##### SOURCE RECORDS #####
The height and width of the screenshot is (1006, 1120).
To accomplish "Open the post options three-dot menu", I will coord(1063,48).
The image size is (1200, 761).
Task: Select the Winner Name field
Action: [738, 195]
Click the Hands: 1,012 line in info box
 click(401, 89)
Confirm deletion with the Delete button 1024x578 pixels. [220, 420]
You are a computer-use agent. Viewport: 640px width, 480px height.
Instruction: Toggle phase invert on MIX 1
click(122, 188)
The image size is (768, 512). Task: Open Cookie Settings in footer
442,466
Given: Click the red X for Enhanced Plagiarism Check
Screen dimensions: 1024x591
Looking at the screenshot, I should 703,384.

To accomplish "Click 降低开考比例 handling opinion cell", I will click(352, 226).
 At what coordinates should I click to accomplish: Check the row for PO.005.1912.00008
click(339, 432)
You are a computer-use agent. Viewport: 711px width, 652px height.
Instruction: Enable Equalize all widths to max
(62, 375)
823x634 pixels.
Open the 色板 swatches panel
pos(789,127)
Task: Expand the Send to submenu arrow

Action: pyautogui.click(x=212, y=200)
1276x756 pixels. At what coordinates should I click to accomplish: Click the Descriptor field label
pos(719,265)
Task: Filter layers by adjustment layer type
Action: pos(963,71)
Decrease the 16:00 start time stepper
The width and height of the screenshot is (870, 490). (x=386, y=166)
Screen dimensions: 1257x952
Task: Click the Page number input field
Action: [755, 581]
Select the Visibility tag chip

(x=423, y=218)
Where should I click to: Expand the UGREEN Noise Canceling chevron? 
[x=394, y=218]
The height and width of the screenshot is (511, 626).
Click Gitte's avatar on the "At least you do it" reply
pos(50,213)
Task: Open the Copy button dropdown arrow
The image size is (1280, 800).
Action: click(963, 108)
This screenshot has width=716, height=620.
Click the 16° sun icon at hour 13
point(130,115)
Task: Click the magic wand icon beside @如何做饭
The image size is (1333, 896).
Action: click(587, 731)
#####
• [REQUIREMENT]
Copy all the records above exactly, missing none.

• [RESPONSE TO THE EXERCISE]
The height and width of the screenshot is (1006, 1120).
To accomplish "Open the post options three-dot menu", I will coord(1063,48).
The image size is (1200, 761).
Task: Select the Winner Name field
Action: [738, 195]
Click the Hands: 1,012 line in info box
 click(401, 89)
Confirm deletion with the Delete button 1024x578 pixels. [220, 420]
You are a computer-use agent. Viewport: 640px width, 480px height.
Instruction: Toggle phase invert on MIX 1
click(122, 188)
The image size is (768, 512). Task: Open Cookie Settings in footer
442,466
Given: Click the red X for Enhanced Plagiarism Check
Screen dimensions: 1024x591
Looking at the screenshot, I should 703,384.

To accomplish "Click 降低开考比例 handling opinion cell", I will click(352, 226).
 At what coordinates should I click to accomplish: Check the row for PO.005.1912.00008
click(339, 432)
You are a computer-use agent. Viewport: 711px width, 652px height.
Instruction: Enable Equalize all widths to max
(62, 375)
823x634 pixels.
Open the 色板 swatches panel
pos(789,127)
Task: Expand the Send to submenu arrow

Action: pyautogui.click(x=212, y=200)
1276x756 pixels. At what coordinates should I click to accomplish: Click the Descriptor field label
pos(719,265)
Task: Filter layers by adjustment layer type
Action: pos(963,71)
Decrease the 16:00 start time stepper
The width and height of the screenshot is (870, 490). (x=386, y=166)
Screen dimensions: 1257x952
Task: Click the Page number input field
Action: [755, 581]
Select the Visibility tag chip

(x=423, y=218)
Where should I click to: Expand the UGREEN Noise Canceling chevron? 
[x=394, y=218]
The height and width of the screenshot is (511, 626).
Click Gitte's avatar on the "At least you do it" reply
pos(50,213)
Task: Open the Copy button dropdown arrow
The image size is (1280, 800).
Action: click(963, 108)
This screenshot has width=716, height=620.
Click the 16° sun icon at hour 13
point(130,115)
Task: Click the magic wand icon beside @如何做饭
The image size is (1333, 896).
Action: click(587, 731)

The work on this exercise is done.